Top of Information given

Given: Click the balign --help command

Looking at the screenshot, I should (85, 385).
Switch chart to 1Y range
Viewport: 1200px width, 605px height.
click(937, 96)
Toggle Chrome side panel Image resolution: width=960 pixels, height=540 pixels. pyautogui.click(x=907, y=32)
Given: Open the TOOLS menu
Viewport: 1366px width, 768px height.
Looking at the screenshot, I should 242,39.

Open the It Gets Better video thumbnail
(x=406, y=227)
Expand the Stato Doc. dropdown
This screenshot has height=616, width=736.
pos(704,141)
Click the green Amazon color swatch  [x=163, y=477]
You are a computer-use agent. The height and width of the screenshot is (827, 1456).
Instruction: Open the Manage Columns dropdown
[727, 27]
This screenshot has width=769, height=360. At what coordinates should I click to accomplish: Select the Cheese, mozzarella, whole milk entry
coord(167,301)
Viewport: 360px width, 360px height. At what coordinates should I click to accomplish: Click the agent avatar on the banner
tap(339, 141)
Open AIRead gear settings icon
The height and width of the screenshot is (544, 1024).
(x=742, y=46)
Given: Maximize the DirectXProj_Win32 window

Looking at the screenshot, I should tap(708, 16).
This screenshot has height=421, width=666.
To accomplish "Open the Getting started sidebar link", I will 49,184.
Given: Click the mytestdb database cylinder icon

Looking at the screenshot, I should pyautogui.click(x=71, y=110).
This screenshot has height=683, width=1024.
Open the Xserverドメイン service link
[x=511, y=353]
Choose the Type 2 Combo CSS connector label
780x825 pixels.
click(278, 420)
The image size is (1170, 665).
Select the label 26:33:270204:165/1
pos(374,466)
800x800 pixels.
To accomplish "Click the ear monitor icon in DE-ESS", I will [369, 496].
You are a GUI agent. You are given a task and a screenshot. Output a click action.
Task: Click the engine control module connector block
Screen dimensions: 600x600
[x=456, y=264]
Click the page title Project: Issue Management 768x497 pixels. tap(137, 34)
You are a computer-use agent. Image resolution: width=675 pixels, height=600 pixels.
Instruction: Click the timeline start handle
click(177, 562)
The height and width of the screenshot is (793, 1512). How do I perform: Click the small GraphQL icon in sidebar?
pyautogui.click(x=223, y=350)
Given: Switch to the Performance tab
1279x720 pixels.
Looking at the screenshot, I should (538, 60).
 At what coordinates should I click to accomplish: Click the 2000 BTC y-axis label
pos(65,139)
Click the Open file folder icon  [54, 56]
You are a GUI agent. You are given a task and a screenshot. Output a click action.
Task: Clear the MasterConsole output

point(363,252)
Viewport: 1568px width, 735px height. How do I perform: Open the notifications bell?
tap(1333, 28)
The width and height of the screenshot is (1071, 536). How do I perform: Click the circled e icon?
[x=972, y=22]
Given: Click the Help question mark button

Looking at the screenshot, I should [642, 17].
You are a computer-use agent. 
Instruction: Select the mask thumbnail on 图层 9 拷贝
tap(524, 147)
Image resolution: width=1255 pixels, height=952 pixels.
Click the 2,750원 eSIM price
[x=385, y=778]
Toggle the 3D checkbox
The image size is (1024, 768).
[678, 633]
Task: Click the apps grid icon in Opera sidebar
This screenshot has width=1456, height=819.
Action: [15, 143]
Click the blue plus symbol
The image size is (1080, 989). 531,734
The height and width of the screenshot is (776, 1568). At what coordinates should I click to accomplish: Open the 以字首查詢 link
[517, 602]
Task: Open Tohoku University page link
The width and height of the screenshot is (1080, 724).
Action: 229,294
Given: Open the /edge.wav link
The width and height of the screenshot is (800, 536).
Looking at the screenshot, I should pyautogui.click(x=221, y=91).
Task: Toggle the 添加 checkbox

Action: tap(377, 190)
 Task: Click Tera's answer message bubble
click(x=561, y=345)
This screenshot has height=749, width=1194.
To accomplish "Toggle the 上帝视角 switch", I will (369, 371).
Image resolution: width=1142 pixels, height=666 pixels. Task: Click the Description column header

Bottom of Information given

**Prompt**. In the entries above, count each line with "connector"; reply with the total only.

**Written answer**. 2